March 10, 2017 HERG Seminar

Please join us for the March HERG seminar:

Friday, March 10, 2017, 12:00-2:00, Multipurpose Room (room 2012), Ponderosa Commons Oak House

Sam Rocha, Assistant Professor, Department of Educational Studies, UBC

Philosophy of Education as “Pre Qualitative” Educational Research

Abstract:
This talk will be based on a forthcoming chapter in an edited book titled The Relationship and Need of Philosophy and History of Education (Rowman and Littlefield, 2017), which includes a critical response by Patti Lather. My argument begins with a descriptive sense of the dire straits of humanistic research in the field of education today and suggests that the bulk of the historical blame is best placed on John Dewey’s scientific conception of the field in the late 1900s. I then work to present a constructive role for philosophy inspired by, yet critical of, the “post-qualitiative” turn in educational research advocated by Elizabeth Adams St. Pierre, where philosophy (and history) of education becomes a “pre-qualitative” form of educational research. I end by suggesting that the Deweyan Era of the academic field of education within the University may need to end, bringing with it a realignment of the predominance of the social sciences as the modus operandi of educational research.

Full transcript of the talk available online:
https://www.academia.edu/31799311/Philosophy_of_Education_as_Pre_Qualitative_Educational_Research

Kristi Carey, MA Student, The Social Justice Institute, UBC

On Cleaning: Student Activism in the Corporate and Imperial University

Abstract:
In the past year, over 100 university campuses in the United States and elsewhere have witnessed student protest, specifically against institutionalized racism and in response to symptoms of the university’s neoliberal, capitalist and imperial culture. This article outlines the emergence and confluence of the corporate and imperial university, producing and reproducing the violence of consumer culture, academic containment, and institutional control. This case study of a small, elite, liberal arts college in the United States will unravel the messiness of the contact zone where university administration and student protest meet, and its meanings for those of us who find ourselves ever-contained within spaces of higher education. Through critical discourse analysis and participant observation, I provide some preliminary mapping of how the university sanitizes—how it keeps itself ‘clean’—and the different ways this is interpreted, confirmed, and resisted by its campus community. Queer and feminist readings of pollution, dirt, and bacteria contextualize the university’s response to student activism, and daily operation, in the politics of containment and cleanliness.

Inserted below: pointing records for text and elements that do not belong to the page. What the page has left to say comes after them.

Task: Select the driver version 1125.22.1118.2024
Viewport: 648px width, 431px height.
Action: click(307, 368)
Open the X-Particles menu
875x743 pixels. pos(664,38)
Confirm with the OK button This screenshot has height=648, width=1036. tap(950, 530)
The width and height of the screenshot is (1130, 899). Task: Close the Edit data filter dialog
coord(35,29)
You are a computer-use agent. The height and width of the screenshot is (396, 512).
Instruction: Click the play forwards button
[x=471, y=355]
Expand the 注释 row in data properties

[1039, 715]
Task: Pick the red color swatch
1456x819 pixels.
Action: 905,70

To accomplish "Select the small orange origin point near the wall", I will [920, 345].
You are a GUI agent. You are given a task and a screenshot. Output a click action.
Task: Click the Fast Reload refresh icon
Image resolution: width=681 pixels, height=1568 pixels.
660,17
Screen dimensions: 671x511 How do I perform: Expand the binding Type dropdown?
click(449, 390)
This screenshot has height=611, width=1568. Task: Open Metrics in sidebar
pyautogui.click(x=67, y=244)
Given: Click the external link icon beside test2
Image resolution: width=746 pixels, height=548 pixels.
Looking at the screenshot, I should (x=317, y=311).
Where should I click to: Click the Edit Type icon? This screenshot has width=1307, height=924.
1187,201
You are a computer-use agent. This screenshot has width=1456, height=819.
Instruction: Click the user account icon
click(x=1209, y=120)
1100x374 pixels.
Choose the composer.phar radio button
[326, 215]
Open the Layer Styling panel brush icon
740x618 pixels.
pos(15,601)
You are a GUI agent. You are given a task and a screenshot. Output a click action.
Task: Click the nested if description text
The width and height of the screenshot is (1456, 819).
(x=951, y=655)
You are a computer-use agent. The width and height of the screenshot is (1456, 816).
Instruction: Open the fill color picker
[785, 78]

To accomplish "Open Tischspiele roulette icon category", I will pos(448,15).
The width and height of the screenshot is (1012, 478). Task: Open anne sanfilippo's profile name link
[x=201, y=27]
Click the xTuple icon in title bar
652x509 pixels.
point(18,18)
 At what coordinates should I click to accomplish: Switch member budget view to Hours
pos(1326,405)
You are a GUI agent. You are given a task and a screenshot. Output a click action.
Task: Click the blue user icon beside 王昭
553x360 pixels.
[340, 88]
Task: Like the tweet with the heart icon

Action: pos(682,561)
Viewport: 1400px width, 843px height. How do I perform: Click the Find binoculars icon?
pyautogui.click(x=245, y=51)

Related to this recent publication:
Carey, K., (2016). On cleaning: Student activism in the corporate and imperial university. Open Library of Humanities 2(2), p.e4. DOI: http://doi.org/10.16995/olh.92

 

February 3, 2017 HERG Seminar

Please join us for the next HERG seminar:

Friday, February 3, 2017, 12:00-2:00, Multipurpose Room (room 2012), Ponderosa Commons Oak House

Cash Ahenakew, Assistant Professor, Department of Educational Studies, UBC

Grafting Indigenous Ways of Knowing Onto Non-Indigenous Ways of Being: The (Underestimated) Challenges of a Decolonial Imagination

Abstract:
This article examines issues that arise when Indigenous epistemologies are interpreted through non-Indigenous ontologies in research settings. I use the concept of grafting to refer to the act of transplanting ways of knowing and being from a context where they emerge naturally to a context where they are artificially implanted. I start exploring this context through a poem that outlines the difficulties Indigenous people tend to face when inhabiting academic spaces whose architecture is built on the violent historical foundations of modernity. Next, I briefly outline critiques of recognition and inclusion in political and educational spheres to highlight how liberal discourses have tended to offer only conditional forms of integration that support dominant ways of thinking by presenting them as benevolent and inclusive. I then turn to a discussion of the implications of this analysis for Indigenous research methodologies. I conclude with tentative suggestions for further work in this area.

Referencing this recently published article:
Ahenakew, C. (2016). Grafting Indigenous ways of knowing onto non-Indigenous ways of being. International Review of Qualitative Research9(3), 323-340. http://irqr.ucpress.edu/content/9/3/323

Aurelia Kinslow, PhD Candidate, Department of Curriculum and Pedagogy, UBC
Aboriginal Student and Community Development Officer, First Nations House of Learning, UBC

Treading the Path of the Heart

Abstract:
Weaving in and out of dialogue with her animal helpers in spirit, each aspects of self, the author reflects on the ways movement and displacement continuously shape her relationship to her identity as an Indigenous woman, as a student and as a researcher. This piece engages storytelling, choreography and received knowledge to touch on notions of nomadism and becoming from an Indigenous perspective.